1839 👉🏼 Details of Louis Daguerre’s 1st practical photographic process are released in Paris
1895 👉🏼 American frontier murderer and outlaw, John Wesley Hardin, is killed by an off-duty policeman in a saloon in El Paso, Texas.
1900 👉🏼 Start of the one and only Olympic cricket match, in Paris
1914 👉🏼 In a message to the Senate, US President Woodrow Wilson urges the American people to be ‘neutral in fact as well as name’
1919 👉🏼 Afghanistan declares independence from UK
1934 👉🏼 Adolf Hitler, already chancellor, is also elected president of Germany in an unprecedented consolidation of power in the short history of the republic.

1941 👉🏼 Romania annexes the Transnistria territory from the Soviet Union after Operation Barbarossa.
On 22 June 1941 Nazi Germany and its allies launched the largest invasion in military history when they attacked the Soviet Union across a 2,900km (1,800 mi) front line with more than 3 million troops. Operation Barbarossa was a decisive moment in World War II, as up until the attack on Russia, Germany had dominated the European continent with a series of successful military occupations and alliances.
After an initial series of successful gains, the Axis advance halted after the failed attempt to capture Moscow at the end of 1941, by which time the infamous Russian winter had begun to set in. This allowed the Russians to launch counteroffensives, and the Germans were never again able to seize the offensive and were instead forced into a war of attrition.

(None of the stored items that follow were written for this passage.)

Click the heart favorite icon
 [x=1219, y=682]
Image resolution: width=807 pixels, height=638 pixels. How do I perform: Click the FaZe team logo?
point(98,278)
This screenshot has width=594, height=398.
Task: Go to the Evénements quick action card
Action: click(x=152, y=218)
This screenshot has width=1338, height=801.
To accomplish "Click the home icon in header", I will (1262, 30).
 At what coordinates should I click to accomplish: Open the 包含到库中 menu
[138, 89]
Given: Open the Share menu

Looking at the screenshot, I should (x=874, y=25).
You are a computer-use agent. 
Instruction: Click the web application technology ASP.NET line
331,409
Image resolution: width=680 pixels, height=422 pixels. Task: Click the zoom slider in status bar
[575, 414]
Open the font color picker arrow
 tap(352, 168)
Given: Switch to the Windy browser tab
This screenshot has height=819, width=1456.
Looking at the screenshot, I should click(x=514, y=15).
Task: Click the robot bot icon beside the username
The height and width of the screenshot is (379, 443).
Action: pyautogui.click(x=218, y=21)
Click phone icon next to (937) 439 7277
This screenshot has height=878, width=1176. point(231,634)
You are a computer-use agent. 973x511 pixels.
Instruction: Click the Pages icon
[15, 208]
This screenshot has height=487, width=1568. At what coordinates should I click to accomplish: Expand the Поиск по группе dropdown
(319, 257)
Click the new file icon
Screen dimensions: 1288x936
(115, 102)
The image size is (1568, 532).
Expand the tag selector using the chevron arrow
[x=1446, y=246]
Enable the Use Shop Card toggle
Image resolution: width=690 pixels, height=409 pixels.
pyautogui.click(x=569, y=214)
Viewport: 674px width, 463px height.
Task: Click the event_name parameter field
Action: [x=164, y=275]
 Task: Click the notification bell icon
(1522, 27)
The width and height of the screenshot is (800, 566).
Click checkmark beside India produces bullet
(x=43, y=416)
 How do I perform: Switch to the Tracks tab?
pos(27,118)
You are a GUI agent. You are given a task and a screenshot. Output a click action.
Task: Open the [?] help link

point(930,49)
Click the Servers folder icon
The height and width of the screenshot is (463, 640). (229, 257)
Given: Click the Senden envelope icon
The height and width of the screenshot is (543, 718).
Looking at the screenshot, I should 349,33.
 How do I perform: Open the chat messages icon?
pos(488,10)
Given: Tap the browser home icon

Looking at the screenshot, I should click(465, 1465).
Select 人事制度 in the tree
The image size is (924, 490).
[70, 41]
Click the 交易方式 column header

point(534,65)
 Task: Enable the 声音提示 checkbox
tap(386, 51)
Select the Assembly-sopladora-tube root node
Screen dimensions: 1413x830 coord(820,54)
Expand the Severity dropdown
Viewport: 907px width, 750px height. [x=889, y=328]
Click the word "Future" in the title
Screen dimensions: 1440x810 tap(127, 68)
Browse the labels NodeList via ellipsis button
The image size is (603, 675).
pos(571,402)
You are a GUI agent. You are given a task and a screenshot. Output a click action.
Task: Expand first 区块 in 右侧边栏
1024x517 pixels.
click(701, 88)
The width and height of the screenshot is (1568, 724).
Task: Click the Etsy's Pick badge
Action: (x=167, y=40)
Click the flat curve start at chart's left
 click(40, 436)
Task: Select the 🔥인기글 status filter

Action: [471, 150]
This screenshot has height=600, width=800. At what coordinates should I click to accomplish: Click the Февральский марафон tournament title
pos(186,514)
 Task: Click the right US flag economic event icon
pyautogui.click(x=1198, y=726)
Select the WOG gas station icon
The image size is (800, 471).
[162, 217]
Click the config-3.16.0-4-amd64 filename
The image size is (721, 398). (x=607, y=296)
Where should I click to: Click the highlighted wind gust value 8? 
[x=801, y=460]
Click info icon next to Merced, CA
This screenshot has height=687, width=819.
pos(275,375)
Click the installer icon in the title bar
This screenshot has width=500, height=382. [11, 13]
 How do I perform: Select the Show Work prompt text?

The failure of the invasion sealed Germany’s fate and awoke the sleeping Russian beast which swept westward and into Berlin by 1945.
The war in the Soviet Union was the most disastrous theater of war in human history. It carried with it gigantic human costs – 26 million civilian deaths in Russia alone – as well as the beginning of the mass extermination of Jews in the Holocaust. More people died fighting in the East than in any other theater of World War II.

1942 👉🏼 World War II: Over 4,000 Canadian and British soldiers killed, wounded or captured raiding Dieppe, France
1970 👉🏼 The Chinese Community in South Africa is granted ‘White’ status
1988 👉🏼 Iran-Iraq begin a cease-fire in their 8-year-old war (11 PM EDT)
1991 👉🏼 Conservative members of the Communist Party of the Soviet Union attempt to depose Mikhail Gorbachev in a coup d’état
2001 👉🏼 German Ferrari driver Michael Schumacher wins the Hungarian Grand prix at the Hungaroring to clinch his 4th F1 World Drivers Championship and equal Alain Prost’s record of 51 Grand Prix victories
2010 👉🏼 Operation Iraqi Freedom ends, with the last of the United States brigade combat teams crossing the border to Kuwait

2014 👉🏼 NASA satellites take photos showing that the eastern basin of the Aral Sea had for the first time completely dried up.
One of the worst environmental disasters on Earth (and one of the least known), the drying of the Aral Sea has economically devastated the once-prosperous fishing region around it in Uzbekistan and Kazakhstan. The area where its eastern basin dried up is now called the Aralkum Desert.
Several initiatives have been underway for a number of years to refill the sea, but in August 2014 satellite photos confirmed that its eastern basin had for the first time completely dried up.